**TASK ITEM:** In the material below, find the line that contains "Click the Host IP Address input field" and the line that contains "Screen dimensions: 458x263", then write out exactly those two lines and everything between them.

**INPUT RECORDS:**
——

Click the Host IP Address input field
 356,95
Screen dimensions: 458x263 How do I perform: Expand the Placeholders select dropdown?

——

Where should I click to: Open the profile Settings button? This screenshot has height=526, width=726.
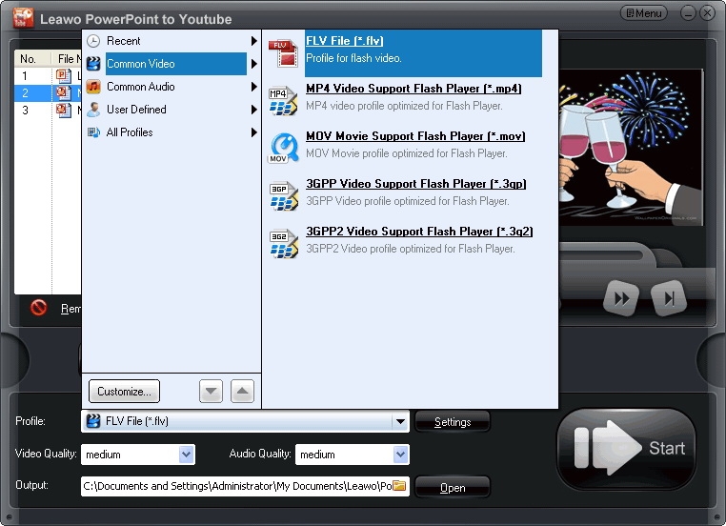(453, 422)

——

**YOUR SOLUTION:**
Click the Host IP Address input field
 356,95
Screen dimensions: 458x263 How do I perform: Expand the Placeholders select dropdown?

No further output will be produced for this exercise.